WORK TO COMPLETE: Reproduce the listing lines that begin at the one containing "470x284 pixels." and end after the one containing "coord(34,28)", changing "info icon" to "information icon" and keeping everything else the same. Leave the pictures out of your answer.

>> start RECORDS PROVIDED

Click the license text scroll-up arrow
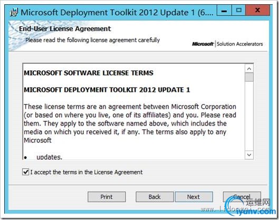(x=249, y=69)
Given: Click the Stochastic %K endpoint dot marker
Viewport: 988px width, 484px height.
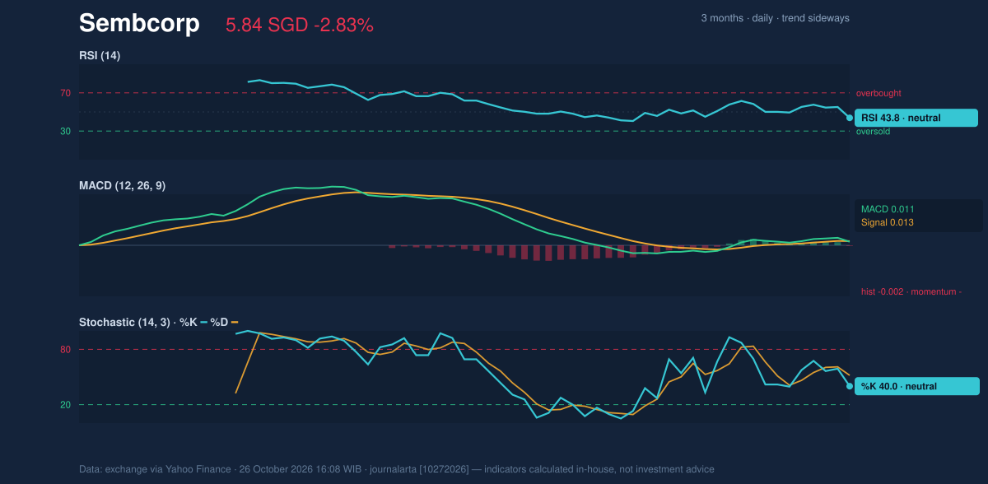Looking at the screenshot, I should (x=850, y=386).
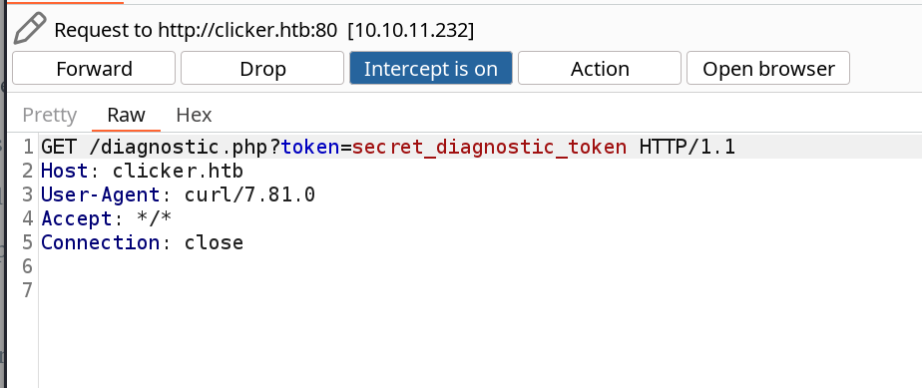Click the GET request line text

388,147
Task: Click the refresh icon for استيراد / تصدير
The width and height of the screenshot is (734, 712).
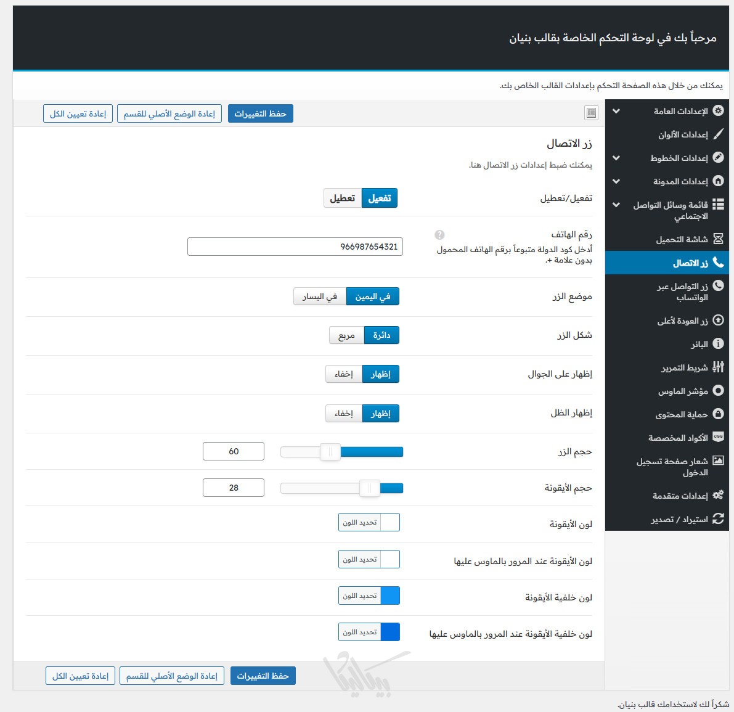Action: point(718,519)
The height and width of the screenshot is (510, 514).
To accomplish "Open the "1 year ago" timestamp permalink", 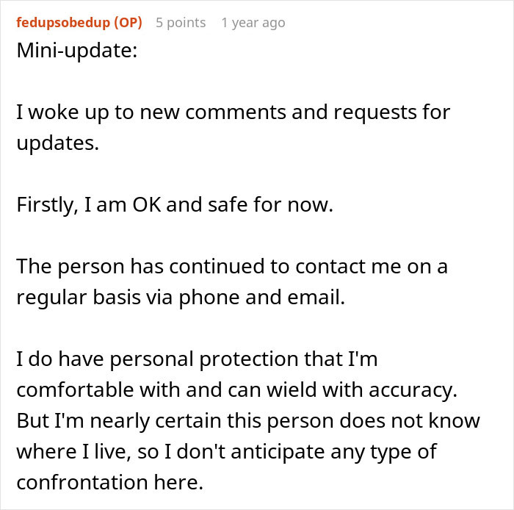I will [253, 22].
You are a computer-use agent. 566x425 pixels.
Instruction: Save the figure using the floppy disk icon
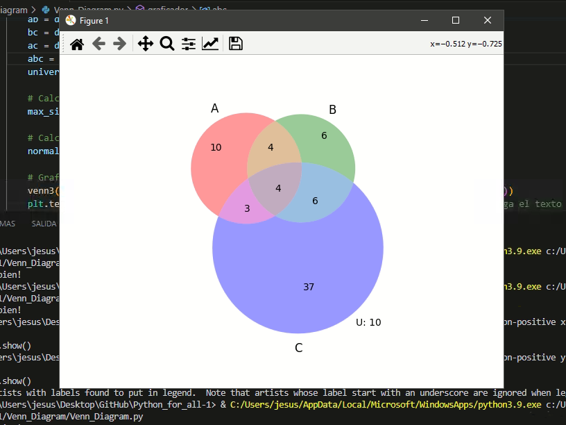coord(235,43)
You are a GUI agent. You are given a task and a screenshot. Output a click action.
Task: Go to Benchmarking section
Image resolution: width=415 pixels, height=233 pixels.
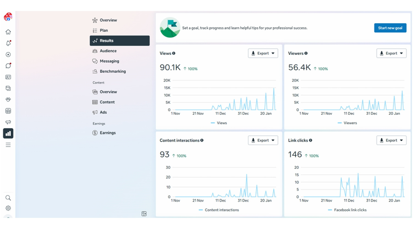click(x=113, y=71)
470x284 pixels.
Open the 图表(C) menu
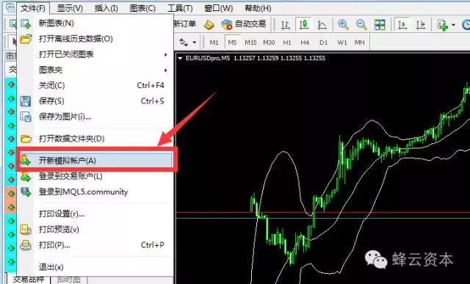142,8
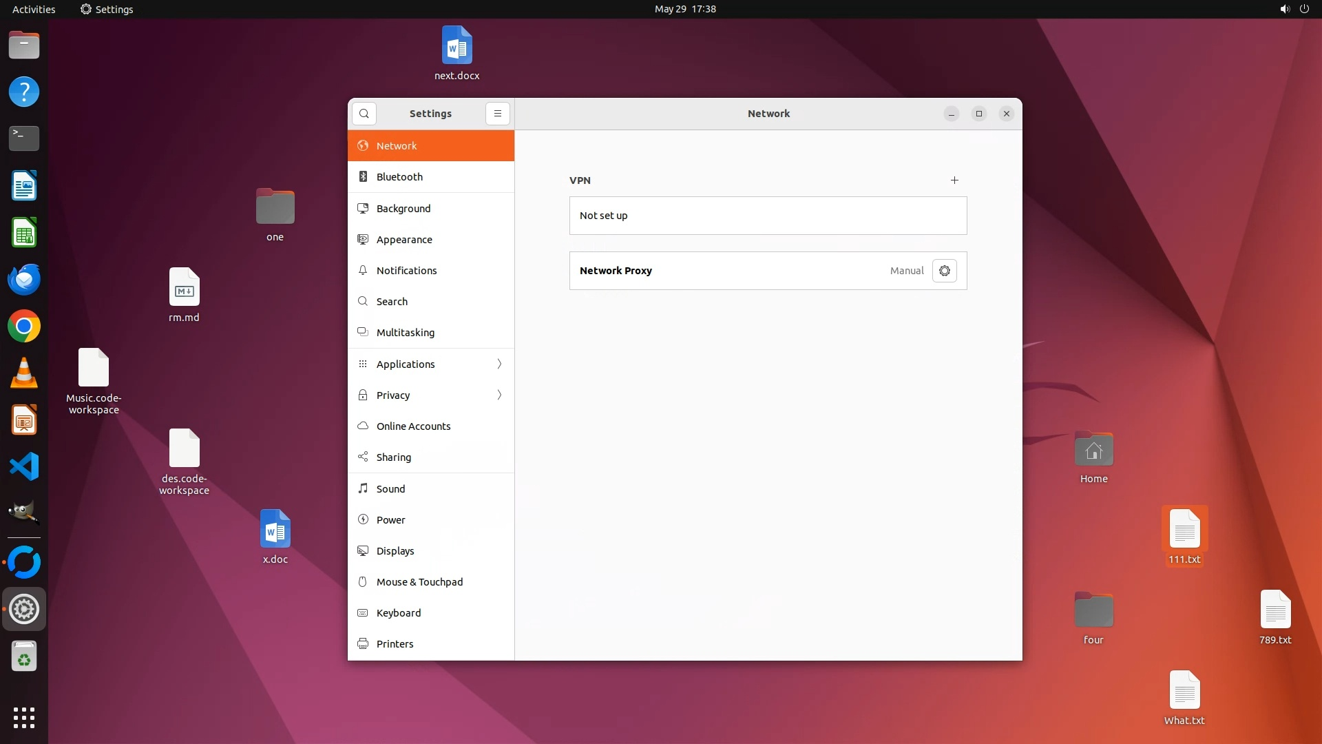1322x744 pixels.
Task: Open the next.docx desktop file
Action: point(457,47)
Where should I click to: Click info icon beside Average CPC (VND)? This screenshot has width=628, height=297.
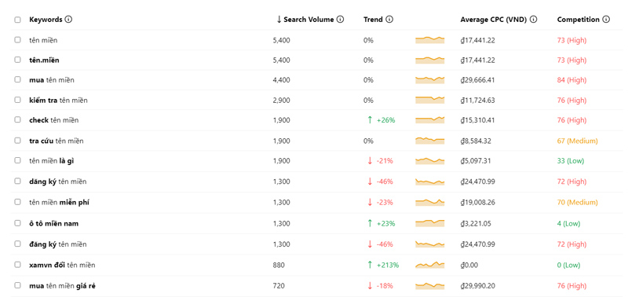click(533, 19)
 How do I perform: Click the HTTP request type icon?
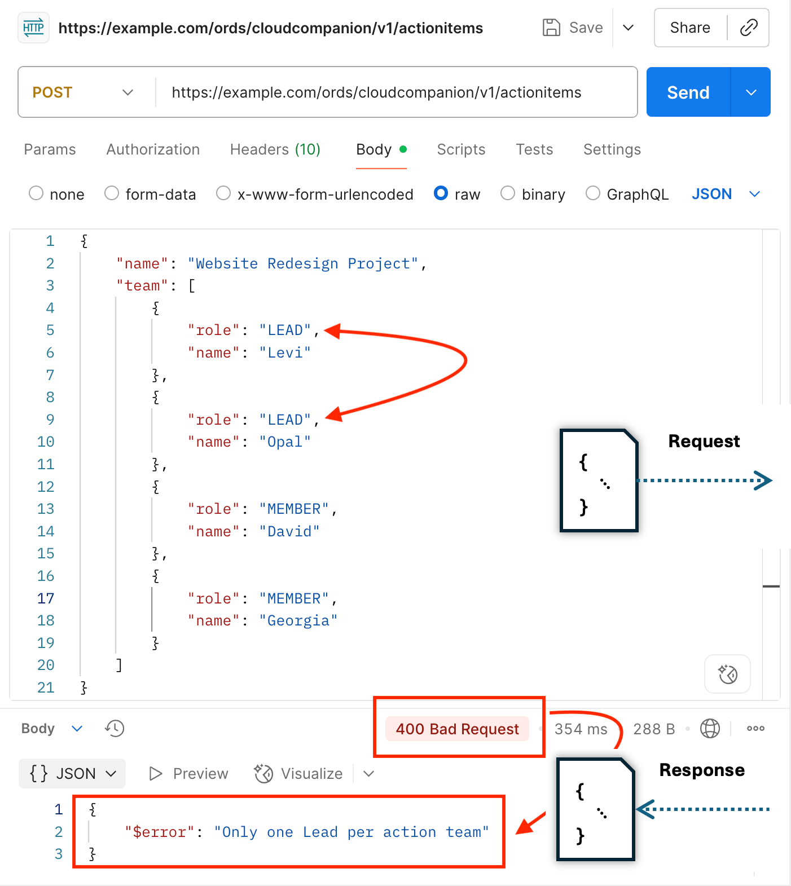coord(34,28)
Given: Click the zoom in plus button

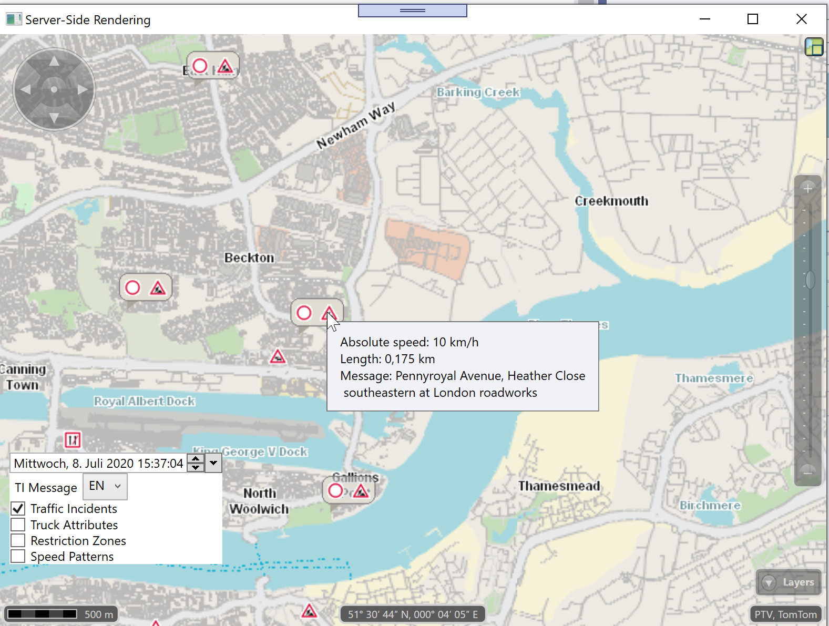Looking at the screenshot, I should pyautogui.click(x=808, y=188).
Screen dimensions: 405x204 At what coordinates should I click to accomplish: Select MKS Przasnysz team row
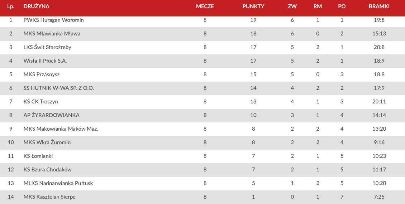(203, 74)
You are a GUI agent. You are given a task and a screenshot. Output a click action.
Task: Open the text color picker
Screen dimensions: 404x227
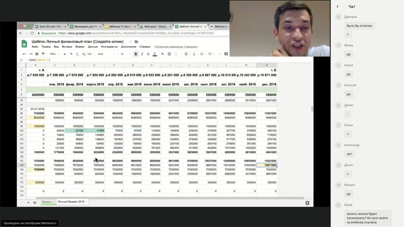pyautogui.click(x=155, y=54)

>> end RECORDS PROVIDED

ANSWER TO THE TASK:
470x284 pixels.
Open the 图表(C) menu
142,8
1322x744 pixels.
Task: Open the next.docx desktop file
Action: point(457,47)
Where should I click to: Click information icon beside Average CPC (VND)? This screenshot has width=628, height=297.
click(533, 19)
 How do I perform: Click the HTTP request type icon?
coord(34,28)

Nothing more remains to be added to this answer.